**Exercise objective**:
Render the records below as a Markdown table with the columns Row and Line. Put a row number in the first column and the line in the second, leaving out blank lines.

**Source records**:

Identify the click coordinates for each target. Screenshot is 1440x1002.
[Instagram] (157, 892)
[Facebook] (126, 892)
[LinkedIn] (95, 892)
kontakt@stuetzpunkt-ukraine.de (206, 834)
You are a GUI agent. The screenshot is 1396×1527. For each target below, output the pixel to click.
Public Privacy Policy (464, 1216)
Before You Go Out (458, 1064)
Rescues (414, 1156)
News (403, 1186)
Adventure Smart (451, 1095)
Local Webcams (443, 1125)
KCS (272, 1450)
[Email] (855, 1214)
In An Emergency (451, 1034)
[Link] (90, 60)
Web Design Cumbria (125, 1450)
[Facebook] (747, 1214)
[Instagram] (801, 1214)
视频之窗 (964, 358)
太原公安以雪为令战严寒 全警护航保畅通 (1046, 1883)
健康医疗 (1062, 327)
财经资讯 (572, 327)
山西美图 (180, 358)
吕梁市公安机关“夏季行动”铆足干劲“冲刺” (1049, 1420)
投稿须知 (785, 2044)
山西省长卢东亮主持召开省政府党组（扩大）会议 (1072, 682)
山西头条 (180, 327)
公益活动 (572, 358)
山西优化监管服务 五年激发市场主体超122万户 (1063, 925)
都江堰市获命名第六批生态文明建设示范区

**Complete response**:
| Row | Line |
|---|---|
| 1 | Identify the click coordinates for each target. Screenshot is 1440x1002. |
| 2 | [Instagram] (157, 892) |
| 3 | [Facebook] (126, 892) |
| 4 | [LinkedIn] (95, 892) |
| 5 | kontakt@stuetzpunkt-ukraine.de (206, 834) |
| 6 | You are a GUI agent. The screenshot is 1396×1527. For each target below, output the pixel to click. |
| 7 | Public Privacy Policy (464, 1216) |
| 8 | Before You Go Out (458, 1064) |
| 9 | Rescues (414, 1156) |
| 10 | News (403, 1186) |
| 11 | Adventure Smart (451, 1095) |
| 12 | Local Webcams (443, 1125) |
| 13 | KCS (272, 1450) |
| 14 | [Email] (855, 1214) |
| 15 | In An Emergency (451, 1034) |
| 16 | [Link] (90, 60) |
| 17 | Web Design Cumbria (125, 1450) |
| 18 | [Facebook] (747, 1214) |
| 19 | [Instagram] (801, 1214) |
| 20 | 视频之窗 (964, 358) |
| 21 | 太原公安以雪为令战严寒 全警护航保畅通 (1046, 1883) |
| 22 | 健康医疗 (1062, 327) |
| 23 | 财经资讯 (572, 327) |
| 24 | 山西美图 (180, 358) |
| 25 | 吕梁市公安机关“夏季行动”铆足干劲“冲刺” (1049, 1420) |
| 26 | 投稿须知 (785, 2044) |
| 27 | 山西省长卢东亮主持召开省政府党组（扩大）会议 (1072, 682) |
| 28 | 山西头条 (180, 327) |
| 29 | 公益活动 (572, 358) |
| 30 | 山西优化监管服务 五年激发市场主体超122万户 (1063, 925) |
| 31 | 都江堰市获命名第六批生态文明建设示范区 |